Über 50 Weisse kamen dabei ums Leben. Mehr als doppelt so viele Afroamerikaner – Sklaven und Freie – wurden von der Zivilbevölkerung im Anschluss an die Rebellion gelyncht.
Ein Stück afroamerikanische Geschichte
«The Birth of a Nation» erzählt konventionell ein wichtiges Kapitel afroamerikanischer Geschichte. Rebellierende Sklaven gehören bis heute nicht zu den Helden, von denen amerikanische Geschichtsbücher so gerne erzählen. Die berichten überwiegend vom weissen Amerika.

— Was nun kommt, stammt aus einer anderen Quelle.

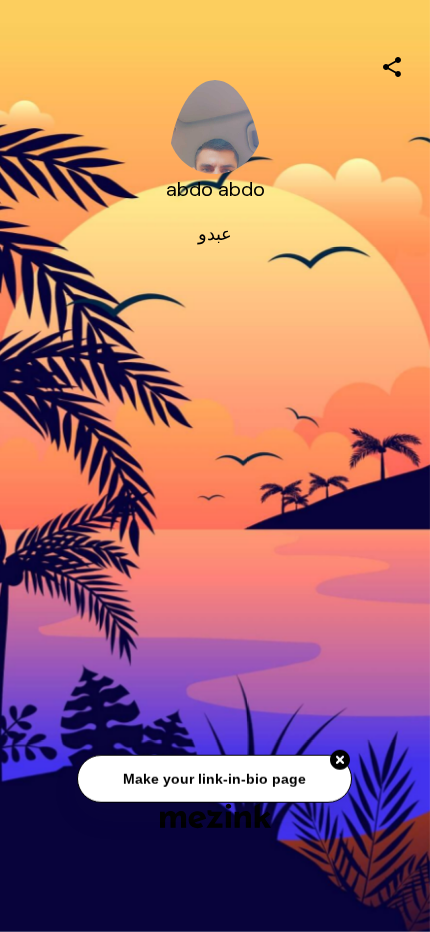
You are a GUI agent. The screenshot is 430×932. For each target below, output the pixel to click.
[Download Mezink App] (215, 815)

Es war Nate Parkers Absicht, auf dieses Problem aufmerksam zu machen. Und es ist kein Zufall, dass sein Film den gleichen Titel trägt wie D.W. Griffiths rassistischer Stummfilm aus dem Jahr 1915, der bis heute als ein wichtiger Bestandteil der amerikanischen Filmgeschichte behandelt wird.
In einem Interview mit dem Magazin «Filmmaker» erklärte Parker: Er habe diesen Titel gewählt, um «eine ehrliche Konfrontation mit der Vergangenheit in Gang zu bringen, welches hoffentlich zur Heilung und nachhaltige Veränderung der Gesellschaft führen wird.»
Erfolgreiche Premiere
Der Afroamerikaner Nate Parker spielt nicht nur den Rebellen Nat Turner, sondern schrieb auch das Drehbuch, übernahm die Regie und beteiligte sich als Produzent.
Als «The Birth of a Nation» am 25. Januar 2016 am Sundance Festival in Utah Premiere feierte, war die Begeisterung gross. Der Film traf den Nerv der Zeit: Die amerikanische Filmbranche diskutierte gerade darüber, dass alle Oscar-Nominierten 2016 weisse Männer und Frauen waren.
Kein Oscar-Kandidat
Nach den positiven Reaktionen am Festival hielten viele den Film für einen sicheren Oscar-Kandidaten. Die Hoffnungen lösten sich jedoch schnell in Rauch auf, als an die Öffentlichkeit drang, dass Nate Parker 1999 zusammen mit einem Kollegen eine betrunkene Mitstudentin an der Penn State University vergewaltigt haben soll.
Parker wurde damals freigesprochen, sein Kollege zu sechs Monaten Haft verurteilt. Erst in der Berufung kam er frei, weil das Opfer nicht noch einmal vor Gericht auftreten wollte.
Dass die Frau 2012 auf Grund von Depression Selbstmord begangen hatte und im Film zwei erfundene Vergewaltigungsszenen vorkommen, goss weiter Öl ins Feuer. Durch die Debatte trat «The Birth of a Nation» in den Hintergrund. Bei den Oscar-Nominierungen 2017 sprach kein Mensch mehr von dem Film.